There he was on Monday – the same man for whom the ANC turned a blind eye after the Constitutional Court found he was in violation of his constitutional obligations – unblushing in demanding retribution against the ANC MPs who voted against him. He wants them disciplined because they “violated the ANC constitution”.
It hardly needs to be said that principle requires consistent application. If not, it is merely a convenient bludgeon in the hands of a hypocritical opportunist.
But that, of course, is exactly what our president has revealed himself to be.
He fails to understand that principle is meaningless when one’s own actions do not line up with it.
He is incapable of drawing a line between his personal interest and the national one.
And the only thing consistent about Zuma’s leadership is his steadfast disinclination to distinguish right from wrong.
But the more worrying aspect of Zuma riding roughshod over principle this week was his sinister undertone.
This former ANC head of intelligence and one-time commander of the organisation’s brutal concentration camp in exile did not even bother to pretend at democratic sensibilities.
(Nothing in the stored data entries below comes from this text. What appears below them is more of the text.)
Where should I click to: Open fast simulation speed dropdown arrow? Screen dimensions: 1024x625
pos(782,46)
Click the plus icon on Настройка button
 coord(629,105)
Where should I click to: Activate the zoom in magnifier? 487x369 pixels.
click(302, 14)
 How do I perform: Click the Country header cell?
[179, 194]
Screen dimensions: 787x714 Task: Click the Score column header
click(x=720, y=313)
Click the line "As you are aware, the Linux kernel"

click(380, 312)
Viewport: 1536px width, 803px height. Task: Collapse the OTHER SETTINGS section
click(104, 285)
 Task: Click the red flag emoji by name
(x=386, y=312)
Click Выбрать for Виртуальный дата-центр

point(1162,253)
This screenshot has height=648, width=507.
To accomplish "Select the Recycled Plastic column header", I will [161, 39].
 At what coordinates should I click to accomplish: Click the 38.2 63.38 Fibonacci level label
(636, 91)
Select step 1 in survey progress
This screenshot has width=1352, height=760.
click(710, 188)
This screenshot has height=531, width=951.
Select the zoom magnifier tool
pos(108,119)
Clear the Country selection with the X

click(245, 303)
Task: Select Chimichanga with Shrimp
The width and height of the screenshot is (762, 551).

He brazenly tossed such niceties aside – if at all he ever had them.
Those who voted against him needed to be weeded out and dealt with. Period.
That the leader of a governing party in a so-called constitutional democracy deemed it fit to send such an iron-fisted message in public is frankly frightening. What are citizens to expect next? And how far exactly will Jacob Zuma go to look after his own interest?
Throughout his presidency he has made a series of missteps, each more monstrous than the previous. In behaving as he has, Zuma has demonstrated two things: that his conscience is entirely seared and that he is incapable of making good decisions.
This also applies to the 198 ANC MPs following blindly in his wake in parliament.
We now know without doubt that their reckless behaviour presents a clear danger to this country and its citizens. What we do not know is how far they will go in their refusal to respect morality or democracy.
That Zuma is so intent on vengeance that he is willing – just four months before the party’s elective conference – to drive even deeper the large cracks already evident in the ANC is astonishing.
But perhaps there is value in the events of the past week. It lies in having made one thing absolutely clear – that the ANC has no chance of reprieve or redemption. Salvation can never come from a tinpot kleptocrat nor those willing to feed his appetites or those of his friends. The once mighty ANC is, as analyst Mcebisi Ndletyana said on this page yesterday, “a party of the past”.
Change must come, and it must include change to the country’s electoral laws.
What is not known about the current equation is what it will take to move South Africa into the future.